### Work to complete
Identify each line below that contains the word "dropdown", and copy it out.

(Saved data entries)
⟨

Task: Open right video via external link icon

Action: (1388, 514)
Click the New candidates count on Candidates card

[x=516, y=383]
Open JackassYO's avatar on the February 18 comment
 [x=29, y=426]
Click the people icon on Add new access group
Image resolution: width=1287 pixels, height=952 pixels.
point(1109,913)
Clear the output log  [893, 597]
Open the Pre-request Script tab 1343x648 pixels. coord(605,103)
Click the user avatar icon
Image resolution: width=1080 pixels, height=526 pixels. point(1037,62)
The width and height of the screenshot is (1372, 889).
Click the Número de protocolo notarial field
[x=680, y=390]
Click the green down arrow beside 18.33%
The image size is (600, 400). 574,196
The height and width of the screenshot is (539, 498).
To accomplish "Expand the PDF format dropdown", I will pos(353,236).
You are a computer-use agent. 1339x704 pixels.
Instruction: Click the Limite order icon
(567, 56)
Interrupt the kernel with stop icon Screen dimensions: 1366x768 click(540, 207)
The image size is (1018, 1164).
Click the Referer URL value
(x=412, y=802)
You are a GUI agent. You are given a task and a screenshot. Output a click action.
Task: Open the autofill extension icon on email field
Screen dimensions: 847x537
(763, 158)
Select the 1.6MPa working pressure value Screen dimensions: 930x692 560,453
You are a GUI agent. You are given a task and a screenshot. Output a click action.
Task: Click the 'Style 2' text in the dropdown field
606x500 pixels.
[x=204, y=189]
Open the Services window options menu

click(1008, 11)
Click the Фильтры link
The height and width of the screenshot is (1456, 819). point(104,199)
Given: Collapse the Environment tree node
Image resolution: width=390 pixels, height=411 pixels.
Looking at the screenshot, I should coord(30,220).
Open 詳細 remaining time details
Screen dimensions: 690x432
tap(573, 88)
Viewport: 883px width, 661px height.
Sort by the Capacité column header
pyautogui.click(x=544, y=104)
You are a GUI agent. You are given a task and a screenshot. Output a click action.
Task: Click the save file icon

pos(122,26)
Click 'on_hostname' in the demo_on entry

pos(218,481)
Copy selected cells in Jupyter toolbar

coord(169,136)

⟩

### Response box
To accomplish "Expand the PDF format dropdown", I will pos(353,236).
Task: Click the 'Style 2' text in the dropdown field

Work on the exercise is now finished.